Escort and Bel are offering speed and red-light camera warnings for the first time in a total of three new models while Cobra is expanding the feature to six units, on display at the SEMA show this week. (See story below.)

The feature was first offered a year ago in two Cobra radar detectors.

Escort’s new Passport 9500ix and 9500CI models offer a built-in database of camera locations that the user may update through GPS; the detector can then issue a warning when it nears any of the camera locations in the database.

The Escort detectors also carry over an earlier GPS feature that lets users bookmark locations where false radar warnings are common. If the automatic doors at the corner 7-11 regularly set off the radar detector, then the user can bookmark the spot so the detector will not issue a warning at that particular location.

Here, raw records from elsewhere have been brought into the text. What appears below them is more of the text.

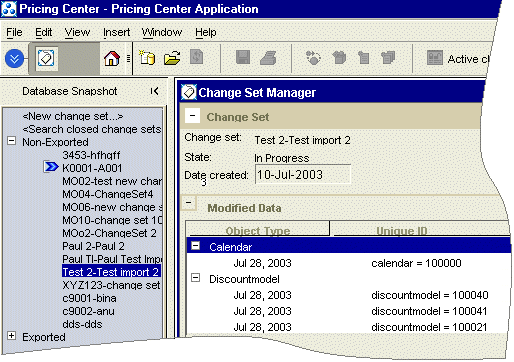Click the blue double-chevron round button
The height and width of the screenshot is (362, 514).
pos(14,59)
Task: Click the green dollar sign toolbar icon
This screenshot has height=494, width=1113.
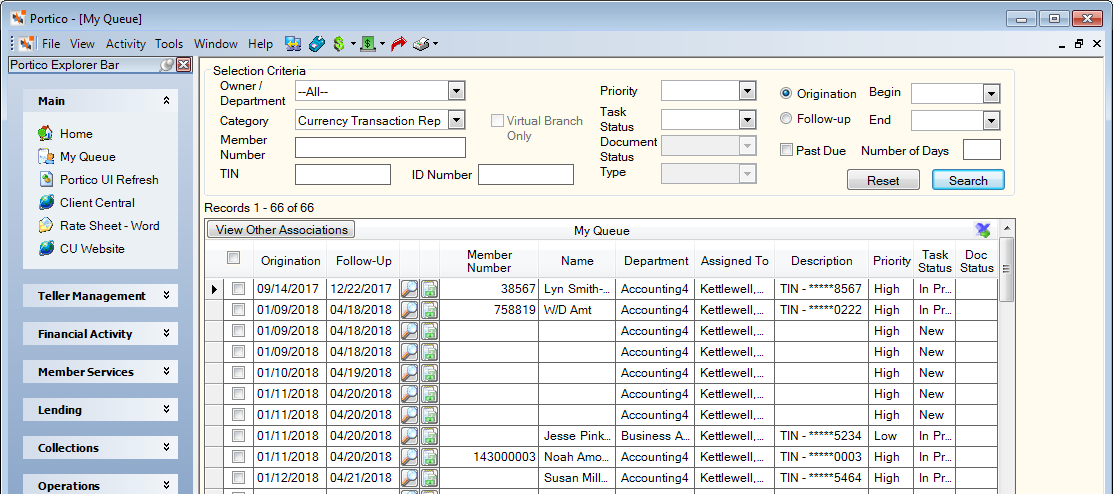Action: (x=339, y=44)
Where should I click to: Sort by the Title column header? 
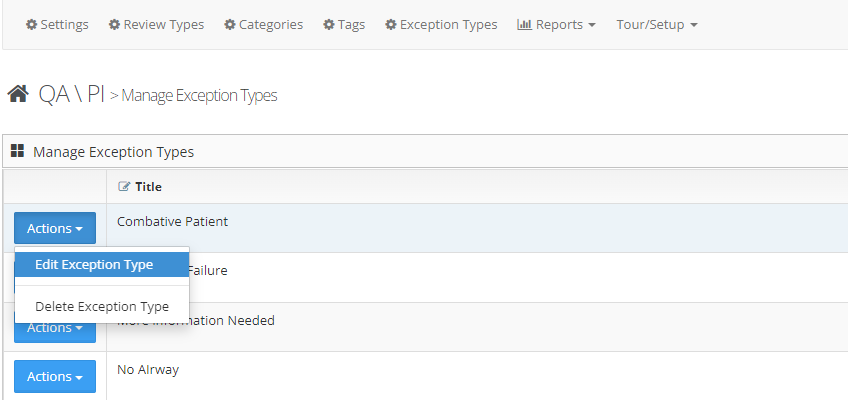point(148,187)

The Passport 9500ix is a portable detector that began shipping in September at a suggested retail of $499. A model with similar features is offered in a custom, professionally installed version, called the Passport 9500CI, which also includes laser “jamming” at a suggested retail of $1,999 installed.

Beltronics is also offering a portable radar detector, model GX65, with similar features to the Passport 9500ix, including GPS safety-camera location and bookmarking of false alert sites, at a suggested retail of $469.

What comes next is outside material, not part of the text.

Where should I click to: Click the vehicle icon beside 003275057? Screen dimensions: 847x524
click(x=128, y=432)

Cobra is shipping its first GPS detectors for speed and red-light cameras to use a USB flash drive to store the database for camera detection. (Previous models used a small module attached by a USB cord).

The new models include the top-of-the-line XRS 9960G, which is bundled with the USB drive of camera locations and which offers free updates. It also lets the user add up to 1,000 locations to tag with warnings.

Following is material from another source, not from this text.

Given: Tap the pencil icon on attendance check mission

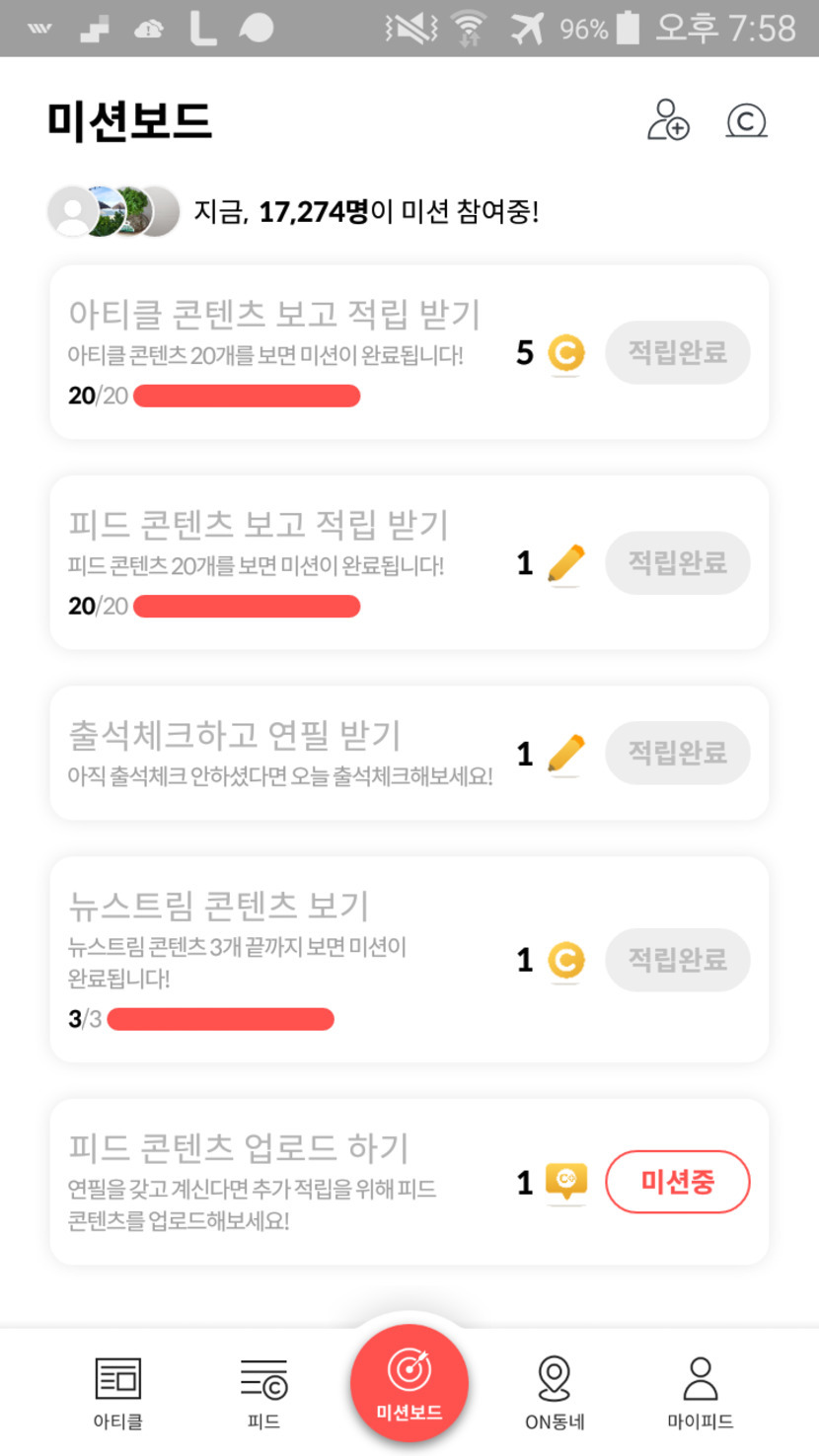Looking at the screenshot, I should (x=565, y=754).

The unit further adds a new picture-in-picture window on its 1.5-inch OLED screen for simultaneous GPS and radar/laser alerts, should they occur. It further offers a color-coded intensity indicator to show the proximity of the GPS alert. It also features full radar and laser detection, including POP mode, at a suggested retail of $389. It is joined by the $295 XRS 9955, which offers the speed and red-light camera database as an optional USB flash drive and does not offer the picture-in-picture display.

New remote radar detectors include the SRX R10G, which ships with the USB safety camera database and lifetime updates and allows up to 1,000 user-programmable location alerts. It uses a 2.4GHz wireless remote system between the detector and a display with a rechargeable lithium-ion battery at $339.

Also new is an XRS9845 portable detector with optional USB flash-drive safety camera data base at $209.95.

Also at the SEMA show, Blinder USA is unveiling updated versions of its M25 X-Treme and M45 X-Treme laser jammers, which detect and jam speed laser guns. As newer police laser guns move from a “3-foot beam to an 18-foot beam,” the company has switched the power supply of its laser jammers to 16 volts from 12 volts and “opened the filters” to cover a wider area, said Blinder national sales manager Leon Gruner. The M25 mounts on automobiles and the M45 mounts on trucks and SUVs at $429 and $679, respectively.